Exercise description:
Reproduce every one of the records below word for word, leaving out the pictures.

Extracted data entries
* * * * * * * * *
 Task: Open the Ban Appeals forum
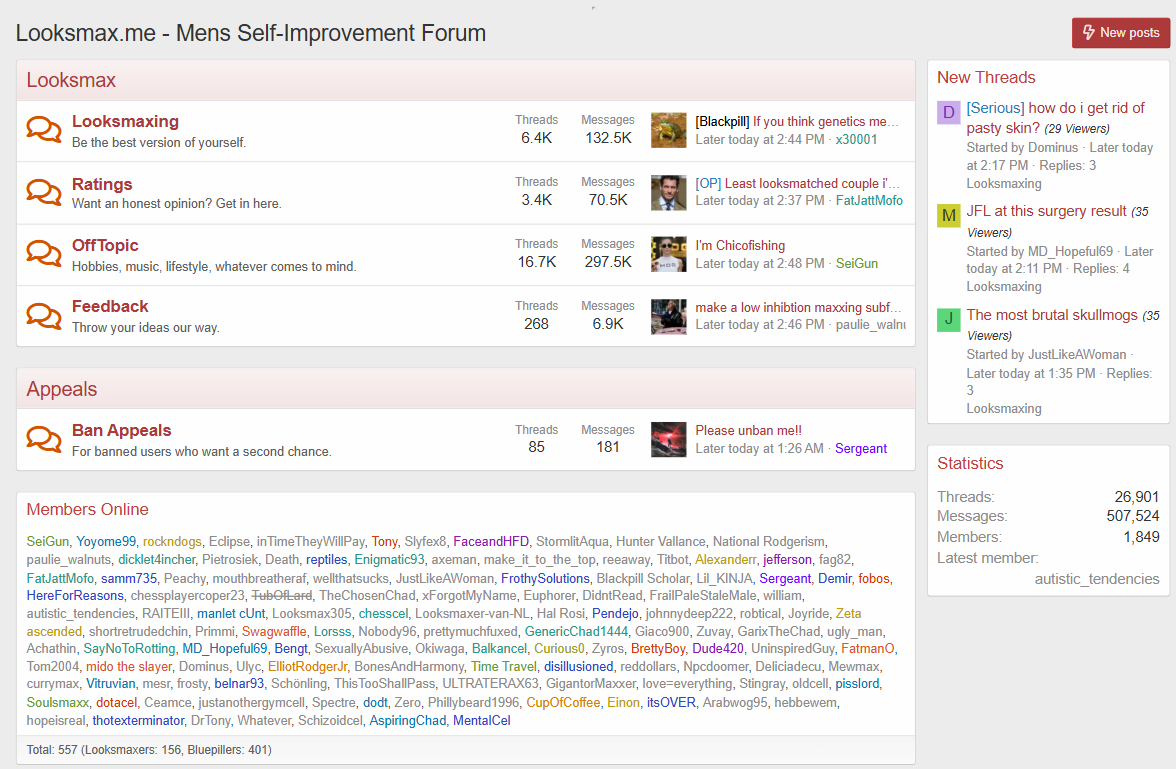pyautogui.click(x=121, y=430)
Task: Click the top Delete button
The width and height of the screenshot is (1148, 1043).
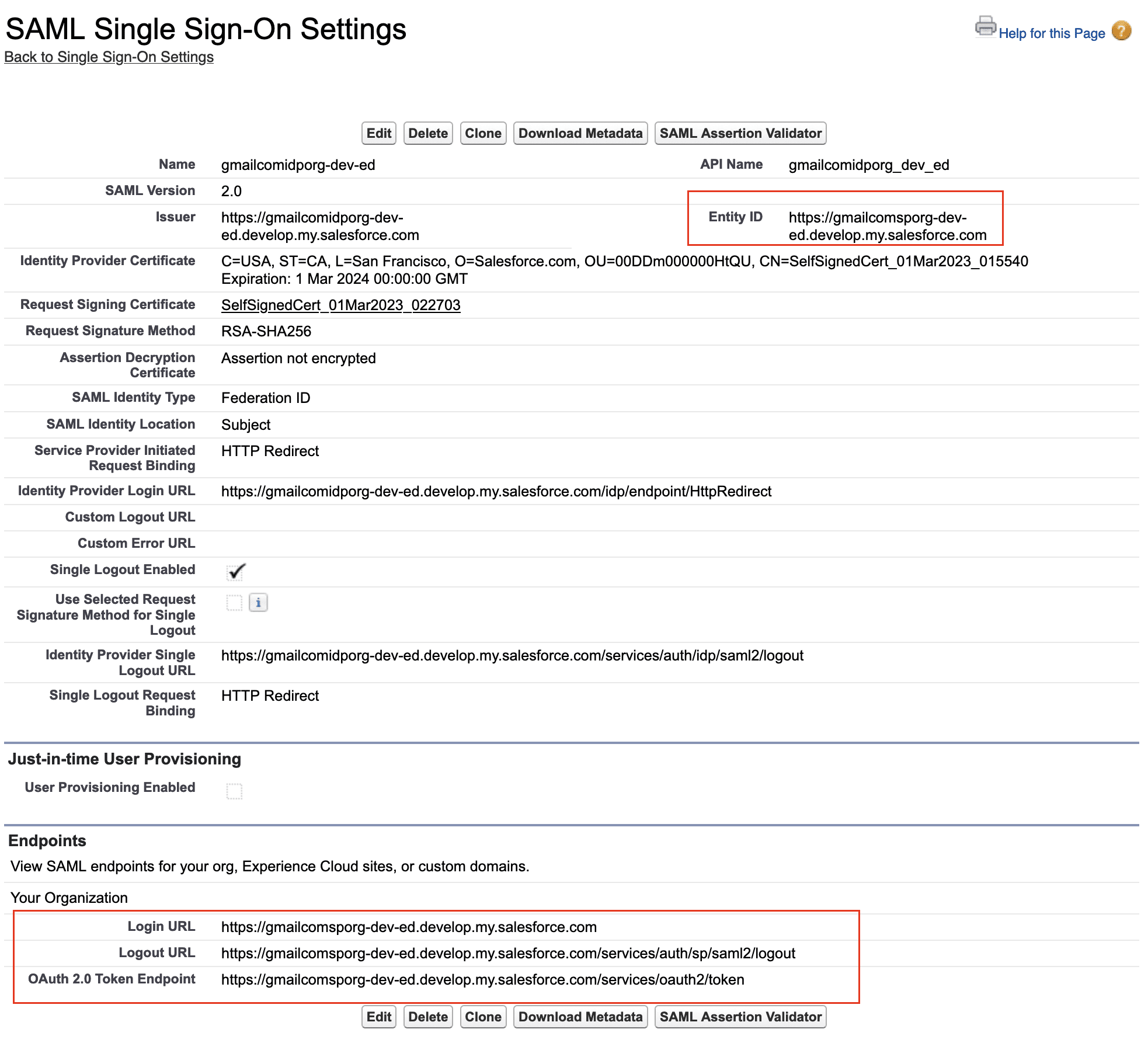Action: pos(428,133)
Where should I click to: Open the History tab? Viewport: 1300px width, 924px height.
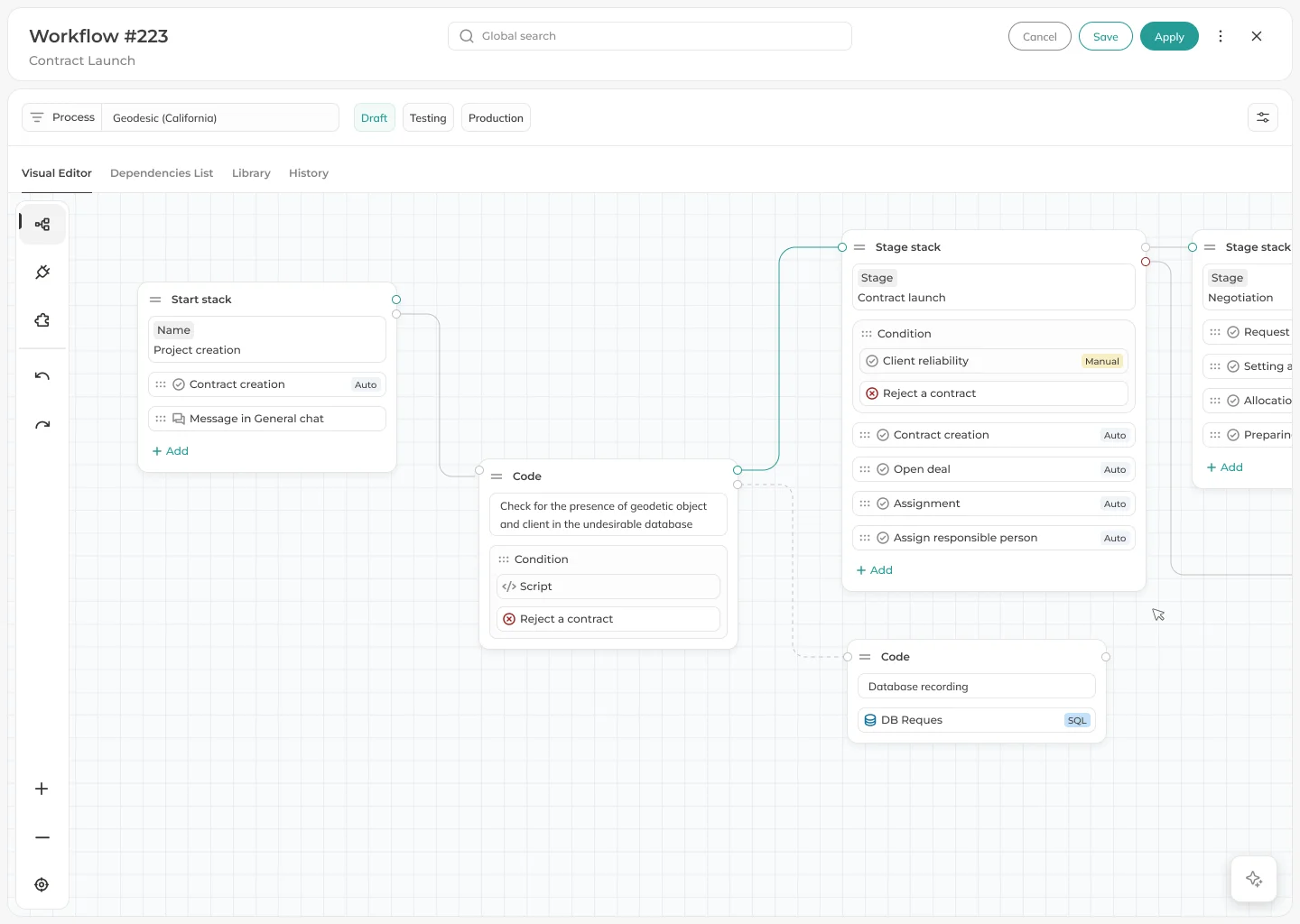(x=308, y=172)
* * * * * * * * *
Solved exercise:
 Task: Open the Ban Appeals forum
pyautogui.click(x=121, y=430)
Task: Click the top Delete button
The width and height of the screenshot is (1148, 1043).
Action: pos(428,133)
Where should I click to: Open the History tab? Viewport: 1300px width, 924px height.
(x=308, y=172)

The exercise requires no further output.